» **INSTRUCTION**:
Copy each of the entries below word for word, keeping every line as it stands.

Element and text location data
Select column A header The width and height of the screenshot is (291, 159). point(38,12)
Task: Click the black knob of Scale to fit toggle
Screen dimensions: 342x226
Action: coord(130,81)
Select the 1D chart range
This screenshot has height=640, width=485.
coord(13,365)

» **RESPONSE TO THE TASK**:
Select column A header The width and height of the screenshot is (291, 159). point(38,12)
Task: Click the black knob of Scale to fit toggle
Screen dimensions: 342x226
Action: coord(130,81)
Select the 1D chart range
This screenshot has height=640, width=485.
coord(13,365)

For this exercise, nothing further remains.